Instructions to follow: Your answer should be every line from the records that contains "computer".

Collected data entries
....

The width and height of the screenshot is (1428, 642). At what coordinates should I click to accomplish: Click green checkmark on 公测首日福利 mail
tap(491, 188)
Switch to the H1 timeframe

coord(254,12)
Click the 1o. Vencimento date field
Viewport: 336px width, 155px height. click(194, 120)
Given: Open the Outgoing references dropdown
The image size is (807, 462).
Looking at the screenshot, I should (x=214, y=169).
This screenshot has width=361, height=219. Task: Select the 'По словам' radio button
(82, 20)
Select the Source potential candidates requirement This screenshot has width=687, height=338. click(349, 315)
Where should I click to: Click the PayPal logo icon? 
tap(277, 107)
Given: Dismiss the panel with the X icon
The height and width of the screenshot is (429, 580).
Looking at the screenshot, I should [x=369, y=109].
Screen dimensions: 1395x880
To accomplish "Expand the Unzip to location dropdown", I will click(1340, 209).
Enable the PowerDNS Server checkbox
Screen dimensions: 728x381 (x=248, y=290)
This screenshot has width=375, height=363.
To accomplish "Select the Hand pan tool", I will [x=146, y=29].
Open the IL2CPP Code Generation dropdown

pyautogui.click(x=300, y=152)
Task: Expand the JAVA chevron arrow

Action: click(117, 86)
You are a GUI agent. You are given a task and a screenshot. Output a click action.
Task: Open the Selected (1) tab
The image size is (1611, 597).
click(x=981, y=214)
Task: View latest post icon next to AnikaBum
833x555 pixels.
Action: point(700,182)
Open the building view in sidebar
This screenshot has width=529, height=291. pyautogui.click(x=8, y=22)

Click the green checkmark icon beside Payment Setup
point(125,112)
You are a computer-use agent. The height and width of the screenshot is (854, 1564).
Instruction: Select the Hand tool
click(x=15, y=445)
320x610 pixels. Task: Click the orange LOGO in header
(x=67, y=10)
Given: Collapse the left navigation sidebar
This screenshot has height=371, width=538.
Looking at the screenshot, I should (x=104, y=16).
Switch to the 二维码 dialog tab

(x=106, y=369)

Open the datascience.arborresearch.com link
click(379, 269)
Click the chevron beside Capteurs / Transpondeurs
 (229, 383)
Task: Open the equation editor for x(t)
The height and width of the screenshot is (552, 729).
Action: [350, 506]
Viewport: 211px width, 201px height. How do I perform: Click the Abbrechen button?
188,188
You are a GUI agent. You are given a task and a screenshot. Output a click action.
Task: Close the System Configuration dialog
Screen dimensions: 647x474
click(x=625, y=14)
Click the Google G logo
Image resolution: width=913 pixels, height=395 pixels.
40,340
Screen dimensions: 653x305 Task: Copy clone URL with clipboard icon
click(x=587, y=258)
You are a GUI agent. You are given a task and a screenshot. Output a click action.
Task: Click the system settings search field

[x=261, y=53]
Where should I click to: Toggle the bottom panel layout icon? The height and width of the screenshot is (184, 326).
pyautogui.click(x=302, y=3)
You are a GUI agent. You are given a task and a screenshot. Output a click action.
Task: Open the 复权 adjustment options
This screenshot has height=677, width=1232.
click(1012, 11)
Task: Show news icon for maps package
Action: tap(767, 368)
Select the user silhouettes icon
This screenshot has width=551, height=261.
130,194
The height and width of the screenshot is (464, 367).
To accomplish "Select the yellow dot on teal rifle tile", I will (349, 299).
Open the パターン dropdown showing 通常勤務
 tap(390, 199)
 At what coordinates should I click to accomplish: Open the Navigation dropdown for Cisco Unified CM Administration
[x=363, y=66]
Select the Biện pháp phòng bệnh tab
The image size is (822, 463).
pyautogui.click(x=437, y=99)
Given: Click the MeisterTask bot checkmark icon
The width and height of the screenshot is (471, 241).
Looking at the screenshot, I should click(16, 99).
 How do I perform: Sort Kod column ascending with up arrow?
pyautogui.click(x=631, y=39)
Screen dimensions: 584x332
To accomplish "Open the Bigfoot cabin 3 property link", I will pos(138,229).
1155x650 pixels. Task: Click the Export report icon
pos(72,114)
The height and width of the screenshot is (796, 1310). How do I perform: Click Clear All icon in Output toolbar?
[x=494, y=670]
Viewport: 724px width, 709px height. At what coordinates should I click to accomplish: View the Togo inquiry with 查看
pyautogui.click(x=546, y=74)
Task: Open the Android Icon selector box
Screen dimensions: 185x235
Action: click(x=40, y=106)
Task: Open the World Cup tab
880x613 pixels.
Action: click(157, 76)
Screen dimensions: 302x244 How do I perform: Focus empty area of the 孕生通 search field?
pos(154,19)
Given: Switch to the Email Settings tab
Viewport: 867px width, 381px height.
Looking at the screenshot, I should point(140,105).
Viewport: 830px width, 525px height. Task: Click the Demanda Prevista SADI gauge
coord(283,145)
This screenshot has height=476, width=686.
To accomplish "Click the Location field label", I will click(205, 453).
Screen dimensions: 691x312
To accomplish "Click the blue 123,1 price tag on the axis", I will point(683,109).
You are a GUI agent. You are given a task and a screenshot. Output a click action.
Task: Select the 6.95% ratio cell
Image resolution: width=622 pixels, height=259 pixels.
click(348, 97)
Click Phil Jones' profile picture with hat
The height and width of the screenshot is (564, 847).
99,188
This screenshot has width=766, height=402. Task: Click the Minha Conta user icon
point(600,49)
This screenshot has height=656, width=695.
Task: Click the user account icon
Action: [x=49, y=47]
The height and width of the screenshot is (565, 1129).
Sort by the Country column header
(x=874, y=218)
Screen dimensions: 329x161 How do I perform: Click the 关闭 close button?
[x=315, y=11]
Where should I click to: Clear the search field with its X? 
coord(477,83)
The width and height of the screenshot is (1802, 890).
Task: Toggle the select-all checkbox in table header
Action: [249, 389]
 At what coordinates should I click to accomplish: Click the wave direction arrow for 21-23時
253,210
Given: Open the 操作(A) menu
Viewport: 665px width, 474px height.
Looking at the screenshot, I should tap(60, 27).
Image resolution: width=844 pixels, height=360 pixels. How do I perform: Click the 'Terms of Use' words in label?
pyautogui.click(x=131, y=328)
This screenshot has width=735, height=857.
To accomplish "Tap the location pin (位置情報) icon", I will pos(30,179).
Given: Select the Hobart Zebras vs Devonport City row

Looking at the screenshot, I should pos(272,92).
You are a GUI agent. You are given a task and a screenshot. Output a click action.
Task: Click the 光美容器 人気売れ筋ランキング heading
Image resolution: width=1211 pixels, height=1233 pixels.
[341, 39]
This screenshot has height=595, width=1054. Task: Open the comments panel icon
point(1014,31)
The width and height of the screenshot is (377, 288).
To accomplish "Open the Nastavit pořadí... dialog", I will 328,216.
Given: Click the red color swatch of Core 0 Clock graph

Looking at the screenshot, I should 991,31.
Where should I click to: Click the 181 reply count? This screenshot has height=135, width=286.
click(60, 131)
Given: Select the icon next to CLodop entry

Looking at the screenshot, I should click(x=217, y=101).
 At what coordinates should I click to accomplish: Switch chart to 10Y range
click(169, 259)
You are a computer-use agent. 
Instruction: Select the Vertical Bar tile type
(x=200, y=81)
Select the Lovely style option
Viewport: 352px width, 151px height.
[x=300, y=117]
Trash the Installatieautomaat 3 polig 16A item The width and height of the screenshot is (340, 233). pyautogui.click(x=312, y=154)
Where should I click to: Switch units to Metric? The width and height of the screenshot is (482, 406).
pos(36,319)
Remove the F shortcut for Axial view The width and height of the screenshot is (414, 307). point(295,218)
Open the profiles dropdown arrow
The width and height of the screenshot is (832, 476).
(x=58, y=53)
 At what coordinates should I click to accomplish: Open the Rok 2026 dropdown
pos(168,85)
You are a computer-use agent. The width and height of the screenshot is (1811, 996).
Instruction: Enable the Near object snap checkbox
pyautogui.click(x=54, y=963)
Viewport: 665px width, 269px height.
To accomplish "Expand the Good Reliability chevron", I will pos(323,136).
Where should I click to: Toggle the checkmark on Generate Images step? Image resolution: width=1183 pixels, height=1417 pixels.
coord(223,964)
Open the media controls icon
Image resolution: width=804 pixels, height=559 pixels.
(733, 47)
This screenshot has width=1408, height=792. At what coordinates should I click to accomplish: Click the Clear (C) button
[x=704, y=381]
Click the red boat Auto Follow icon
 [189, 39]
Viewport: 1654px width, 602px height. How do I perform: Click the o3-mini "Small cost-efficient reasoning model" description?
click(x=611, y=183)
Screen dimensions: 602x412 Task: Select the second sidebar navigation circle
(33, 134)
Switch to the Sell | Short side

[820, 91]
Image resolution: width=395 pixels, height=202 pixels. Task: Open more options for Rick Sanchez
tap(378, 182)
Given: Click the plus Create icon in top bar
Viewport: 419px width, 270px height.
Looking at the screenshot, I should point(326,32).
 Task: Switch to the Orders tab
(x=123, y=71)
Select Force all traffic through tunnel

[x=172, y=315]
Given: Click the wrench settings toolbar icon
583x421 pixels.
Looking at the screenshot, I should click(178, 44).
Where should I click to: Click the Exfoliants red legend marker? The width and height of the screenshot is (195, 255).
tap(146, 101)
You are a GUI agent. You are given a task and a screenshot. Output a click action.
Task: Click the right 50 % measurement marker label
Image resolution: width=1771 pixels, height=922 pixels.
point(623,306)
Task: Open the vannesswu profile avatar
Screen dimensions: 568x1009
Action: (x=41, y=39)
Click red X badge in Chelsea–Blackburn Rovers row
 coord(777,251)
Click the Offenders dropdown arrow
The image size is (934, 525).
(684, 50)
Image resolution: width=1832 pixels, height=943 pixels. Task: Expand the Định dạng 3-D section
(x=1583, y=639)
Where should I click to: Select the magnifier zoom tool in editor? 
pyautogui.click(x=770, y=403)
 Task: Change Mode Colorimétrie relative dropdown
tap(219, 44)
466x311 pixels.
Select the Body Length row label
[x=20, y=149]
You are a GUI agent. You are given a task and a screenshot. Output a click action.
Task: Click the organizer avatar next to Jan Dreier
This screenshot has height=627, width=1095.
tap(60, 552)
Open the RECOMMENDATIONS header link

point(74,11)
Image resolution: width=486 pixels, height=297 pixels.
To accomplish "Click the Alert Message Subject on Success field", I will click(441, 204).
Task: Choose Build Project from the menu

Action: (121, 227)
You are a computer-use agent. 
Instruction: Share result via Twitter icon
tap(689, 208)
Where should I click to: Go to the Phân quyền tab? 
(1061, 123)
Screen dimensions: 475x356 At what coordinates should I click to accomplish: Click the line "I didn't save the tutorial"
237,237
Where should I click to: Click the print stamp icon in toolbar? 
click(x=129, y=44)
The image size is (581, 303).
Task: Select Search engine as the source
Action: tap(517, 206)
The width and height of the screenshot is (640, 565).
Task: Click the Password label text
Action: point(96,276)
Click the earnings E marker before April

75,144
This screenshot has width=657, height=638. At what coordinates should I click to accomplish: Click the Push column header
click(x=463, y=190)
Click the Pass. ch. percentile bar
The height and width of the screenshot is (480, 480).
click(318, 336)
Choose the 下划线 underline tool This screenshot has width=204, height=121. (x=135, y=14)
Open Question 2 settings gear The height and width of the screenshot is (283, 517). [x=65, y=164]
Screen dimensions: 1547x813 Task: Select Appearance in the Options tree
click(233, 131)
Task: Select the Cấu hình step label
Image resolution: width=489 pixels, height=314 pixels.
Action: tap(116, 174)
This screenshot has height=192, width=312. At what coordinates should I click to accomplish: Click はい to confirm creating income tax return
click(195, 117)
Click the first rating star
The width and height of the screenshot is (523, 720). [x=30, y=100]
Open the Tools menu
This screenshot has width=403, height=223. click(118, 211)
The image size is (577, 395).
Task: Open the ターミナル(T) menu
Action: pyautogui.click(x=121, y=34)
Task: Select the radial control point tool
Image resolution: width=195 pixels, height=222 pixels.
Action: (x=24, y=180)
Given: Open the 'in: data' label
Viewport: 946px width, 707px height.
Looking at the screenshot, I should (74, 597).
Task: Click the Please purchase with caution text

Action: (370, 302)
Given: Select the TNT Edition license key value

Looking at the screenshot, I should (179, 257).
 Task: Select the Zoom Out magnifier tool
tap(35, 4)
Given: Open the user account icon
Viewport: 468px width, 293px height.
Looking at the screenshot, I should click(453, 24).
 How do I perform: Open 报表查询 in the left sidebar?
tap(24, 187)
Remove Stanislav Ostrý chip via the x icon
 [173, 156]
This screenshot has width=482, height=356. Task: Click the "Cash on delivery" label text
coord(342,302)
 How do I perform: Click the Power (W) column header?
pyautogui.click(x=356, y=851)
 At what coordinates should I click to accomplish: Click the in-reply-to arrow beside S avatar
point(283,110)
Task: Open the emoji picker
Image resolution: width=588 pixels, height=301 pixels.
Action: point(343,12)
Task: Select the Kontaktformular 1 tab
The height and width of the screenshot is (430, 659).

....

Exercise solution:
You are a computer-use agent. The height and width of the screenshot is (854, 1564).
You are a computer-use agent. 
You are a computer-use agent. The width and height of the screenshot is (1811, 996).
You are a computer-use agent. 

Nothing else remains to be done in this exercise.